How do certain types of immune cell protect against joint inflammation in rheumatoid arthritis?

Disease - Rheumatoid Arthritis

Lead applicant - Dr Mariola Kurowska-Stolarska

Organisation - University of Glasgow

Type of grant - Full Application Disease

Status of grant - Pending Start Date

Amount of the original award - £442,659.00

Start date - 14 July 2020

Reference - 22272

Public Summary 

What are the aims of this research?  

There are a variety of treatments available for rheumatoid arthritis, but less than half of patients go into remission and even less patients stay in long-term drug-free remission. The mechanisms that keep joints in remission (free of inflammation) in rheumatoid arthritis are not well under-stood. This research will investigate how a group of ‘protective’ macrophages (white blood cells involved in many inflammatory diseases) may help to prevent inflammation and maintain joint re-mission in rheumatoid arthritis. The researchers will explore how these macrophage cells interact with other cells in the joint, and how they affect inflammation.

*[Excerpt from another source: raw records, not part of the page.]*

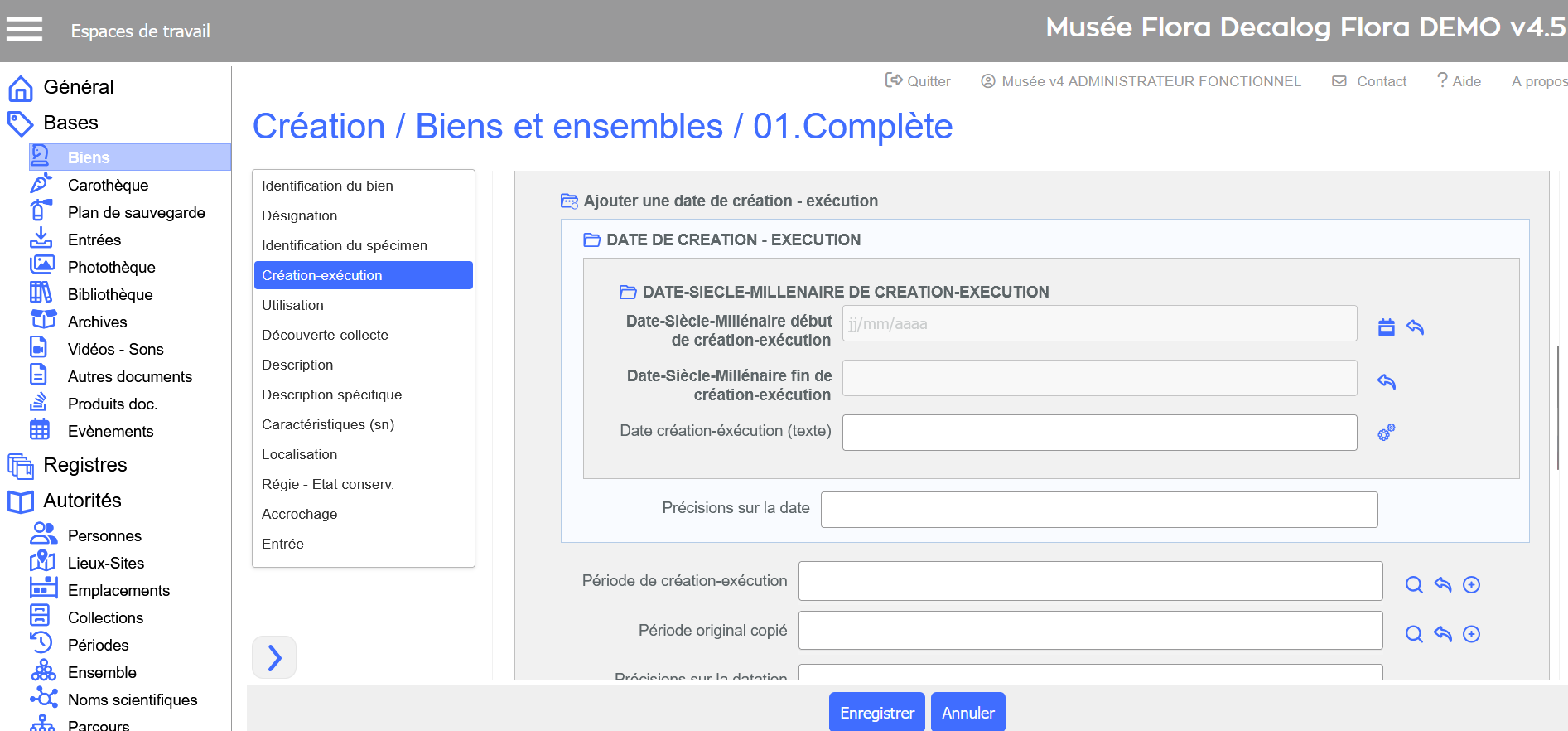Expand the panel with the right chevron
Screen dimensions: 1568x731
[x=274, y=658]
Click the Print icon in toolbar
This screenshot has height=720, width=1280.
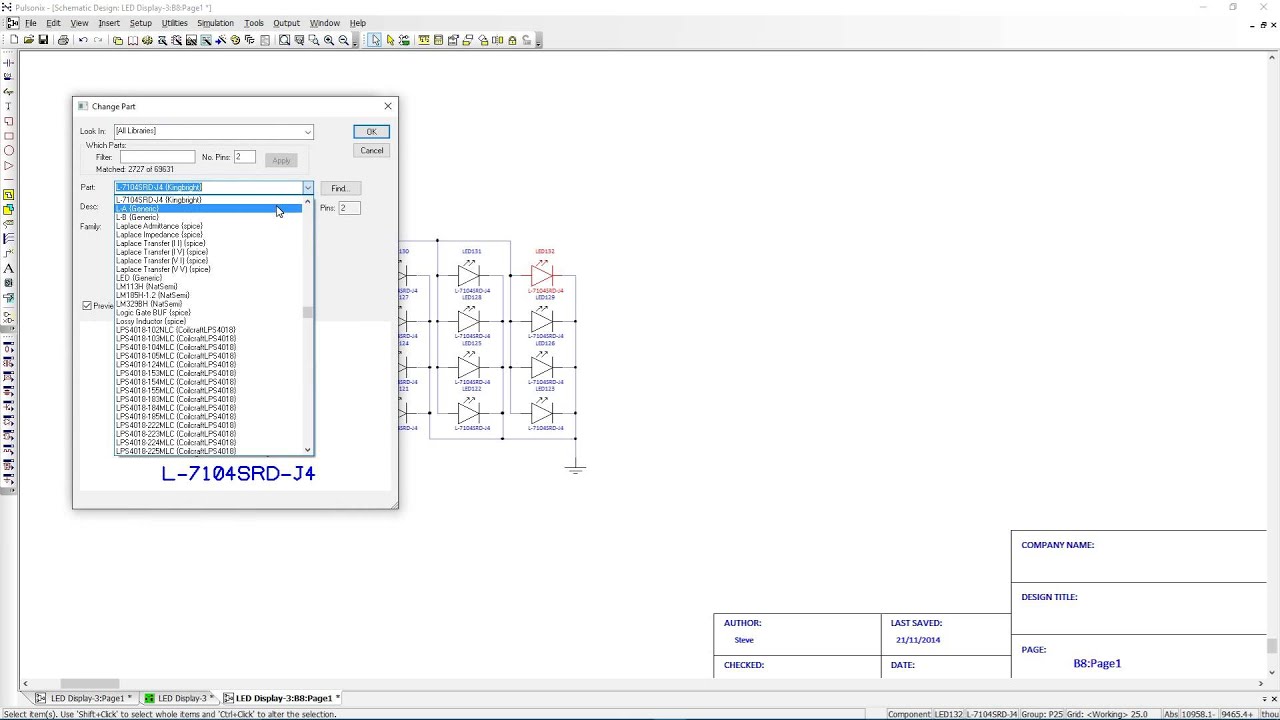[63, 40]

Why is this research important?  

Whilst many people with rheumatoid arthritis respond well to treatment, few people are free from inflammation. Previous research has found a type of macrophage in rheumatoid arthritis patients who are in remission, that is not present in patients who did not go into remission. Analysis of these macrophage cells suggests they might actively protect the joints from recurrence of inflammation. During this project, researchers will isolate the ‘protective’ macrophages from joint samples of rheumatoid arthritis patients in remission and explore how they influence the structure and integrity of the joint. Researchers will also study which molecules stimulate or block the activation of these ‘protective’ macrophages in order to prevent inflammation.

How will the findings benefit patients?

This research will improve our understanding of cells that protect against inflammation in rheumatoid arthritis and the biological mechanisms that drive these cells. This knowledge may direct the development of new drugs that encourage the activation, development or replacement of these cells in order to resolve inflammation and maintain joint remission.